PCT demonstrates that rather than controlling their behavioral outputs, living things control their perceptual inputs, and explains how they vary their behavior as the means of controlling inputs to their sense organs. Living control systems differ from those specified by engineering control theory (a thermostat is a simple example), for which the reference value (setpoint) for control is specified outside the system by what is called the controller, whereas in living systems the reference variable for each feedback control loop in a control hierarchy is generated within the system, usually as a function of error output from a higher-level system or systems. Powers and his students and colleagues in diverse fields have developed many demonstrations of autonomous negative feedback control with endogenously generated reference values, and computer models or simulations that replicate observed and measured behavior of living systems (human and animal, individuals and groups of individuals) with a very high degree of fidelity (0.95 or better). Some corresponding control structures have been demonstrated neurophysiologically.

Powers also designed the board game Trippples, originally produced by Benassi Enterprises, later transferred to Aladdin Industries and granted US Patent 3,820,791 in 1974 He published a number of science fiction stories. Through the network of science fiction writers, he was also an early advocate of Dianetics, which he abandoned in the early 1950s.

==Selected bibliography==
- Powers, William T. (1973). Behavior: The control of perception. Chicago: Aldine de Gruyter. ISBN 0-202-25113-6. 2nd ed. (2005) New Canaan: Benchmark Publications. Chinese tr. (2004) Guongdong Higher Learning Education Press, Guangzhou, China. ISBN 7-5361-2996-3.
- Powers, William T. (1989). Living control systems. [Selected papers 1960–1988.] New Canaan, CT: Benchmark Publications. ISBN 0-9647121-3-X.
- Powers, William T. (1992). Living control systems II. [Selected papers 1959–1990.] New Canaan, CT: Benchmark Publications.

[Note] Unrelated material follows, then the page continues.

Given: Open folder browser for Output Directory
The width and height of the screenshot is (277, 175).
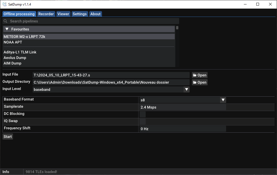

- Powers, William T. (1998). Making sense of behavior: The meaning of control. Powers Family pub., Piedmont, WV. ISBN 979-8-218-32419-3
- Powers, William T. (2008). Living Control Systems III: The fact of control. [Mathematical appendix by Dr. Richard Kennaway. Includes computer programs for the reader to demonstrate and experimentally test the theory.] New Canaan, CT: Benchmark Publications. ISBN 978-0-9647121-8-8.